> _WHAT YOU HAVE TO DO_:
If a line in the data below contains the word "Given", copy it out.

> _EXTRACTED INFORMATION_:
_ _ _ _ _ _ _
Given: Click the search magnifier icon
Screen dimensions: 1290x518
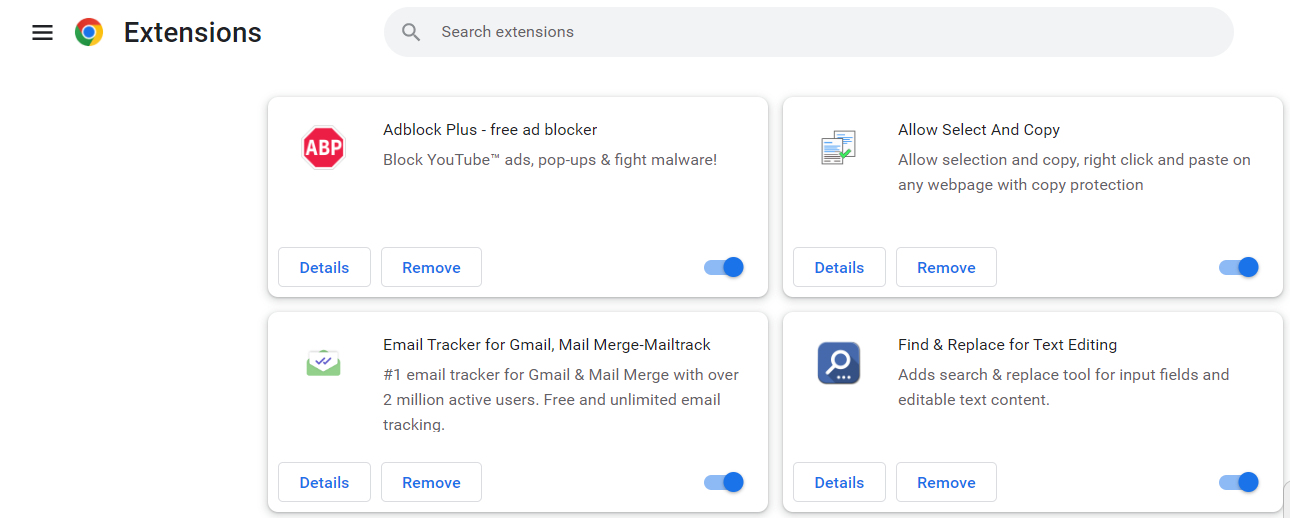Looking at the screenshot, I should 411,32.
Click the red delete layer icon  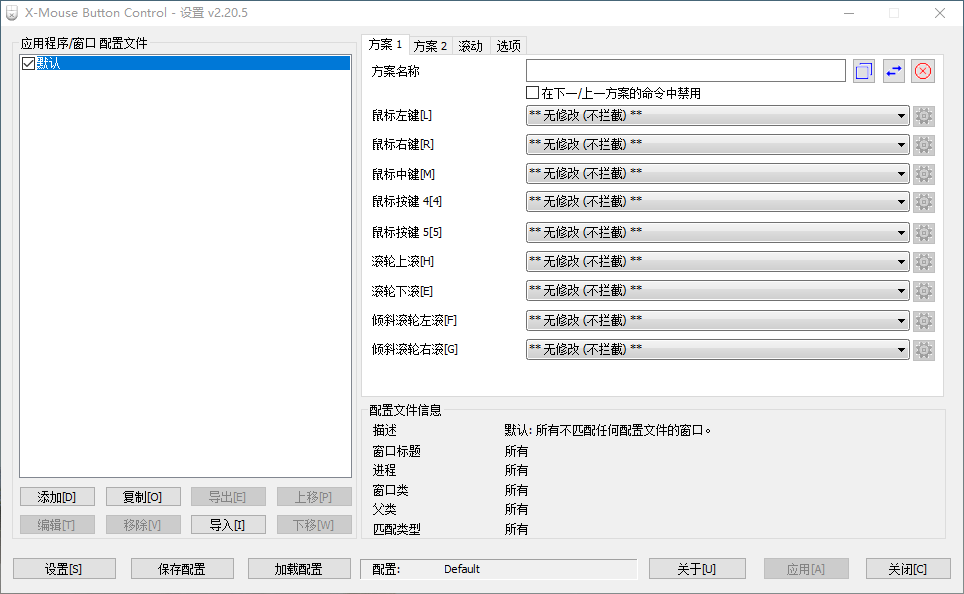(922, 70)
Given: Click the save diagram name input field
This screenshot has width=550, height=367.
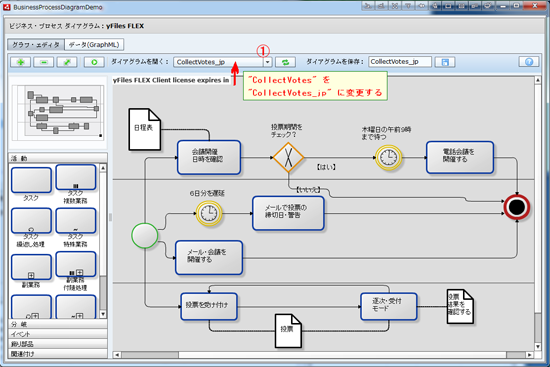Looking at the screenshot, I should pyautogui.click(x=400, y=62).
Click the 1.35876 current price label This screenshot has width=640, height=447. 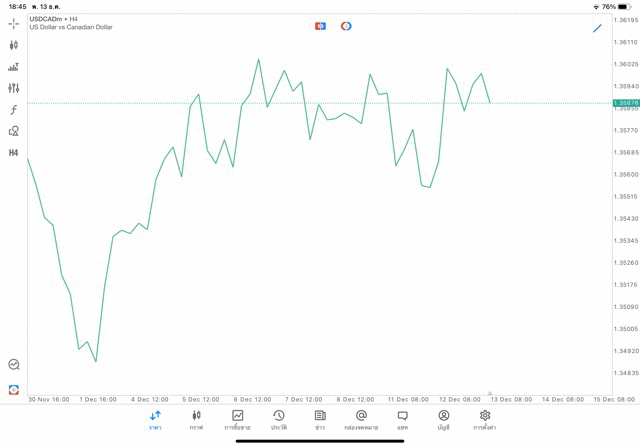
_ _ _ _ _ _ _
> _RESPONSE_:
Given: Click the search magnifier icon
Given: Click the save diagram name input field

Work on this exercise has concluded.